In this regard, she noted SAIC's "demonstrated superiority in
performing the effort required by the [statement of work] as well as
[its] outstanding plans for program execution and subcontract
management." In her view, SAIC's "requirements" superiority was
sufficiently significant to outweigh the cost difference between
Coleman's and SAIC's proposals. Accordingly, she determined that
SAIC's proposal represented the best value to the government. Given
the established technical superiority of SAIC's proposal and the
minimal cost difference (approximately [deleted]) there is no basis to
question the reasonableness of the SSA's cost/technical tradeoff.
General Servs. Eng'g, Inc., supra.
The protest is denied.
Comptroller General
of the United States
1. Coleman's protest does not concern the agency's 8(a) award
decision.
2. Coleman has raised various collateral matters in conjunction with
its protest. We have reviewed them all and find that none has merit.
This decision will address only the more significant matters raised.
3. While Coleman has posited that the agency somehow should have
considered Coleman's proposed overhead rate as a ceiling, nothing in
its proposal identifies the rate as a ceiling and Coleman did not
complete clause H-12, "Indirect Cost Rate Ceiling," which called for
an offeror to list those indirect cost ceilings by which it would be
bound.
4. Coleman argues that the agency erred in relying on DCAA's input
because DCAA failed to perform a formal audit of its proposed overhead
rate as requested by the agency. In Coleman's view, to be valid, an
"audit" must be in accordance with generally accepted government
auditing standards.
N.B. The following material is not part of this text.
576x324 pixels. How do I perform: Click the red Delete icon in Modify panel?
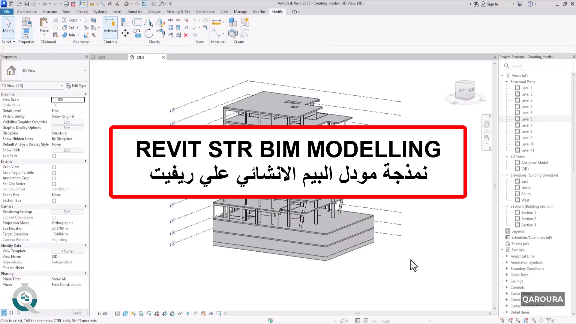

However, the agency points out that section 2-001
of the DCAA Contract Audit Manual (July 1997) uses the term "audit" to
refer to a variety of types of examinations and reviews by a person
other than the preparer of the data and indicates that there is no
commonly accepted definition of precisely what constitutes an audit
that can be assumed to apply to all cases in which the term is used.
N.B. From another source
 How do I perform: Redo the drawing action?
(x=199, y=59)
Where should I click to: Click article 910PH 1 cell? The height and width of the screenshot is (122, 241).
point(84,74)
The agency requested assistance from DCAA on the issue of cost
realism, and it is plain from the record that DCAA understood that it
was not required to perform a formal audit. Since the agency never
intended DCAA to perform the type of audit envisioned by Coleman and
such an "audit" was not required, Coleman's complaint provides no
basis for objecting to the agency's reliance on DCAA's input.
5. Coleman, as the incumbent contractor, was performing an effort
similar to that of the follow-on contract. Approximately 2 months
prior to submitting its proposal for the follow-on effort, Coleman
submitted revised rates to DCAA in a forward pricing agreement
covering the [deleted], which included [deleted] overhead rate of
[deleted] percent. This rate was audited by DCAA and approved by the
administrative contracting officer. One week before submitting its
proposal for the follow-on effort, Coleman submitted a proposal for
add-on work for the predecessor contract which also quoted the
[deleted] percent overhead rate.
6. In support of its argument, Coleman submitted an affidavit from its
assistant controller who spoke with a DCAA representative. In her
affidavit, the controller averred that she sent certain supporting
information to DCAA and offered to submit more backup if DCAA "had any
questions." Since DCAA never requested additional information,
Coleman argues that the agency should not penalize it for failing to
provide adequate support. However, a "record of discussion" between
the assistant controller and DCAA indicates that the promised "backup"
information concerned an overtime matter questioned by DCAA and was
not sent because the cognizant Coleman office could not provide the
backup. The record of discussion also notes that when the assistant
controller left the DCAA representative a voice mail message regarding
the overtime matter, she did not mention the overhead rate.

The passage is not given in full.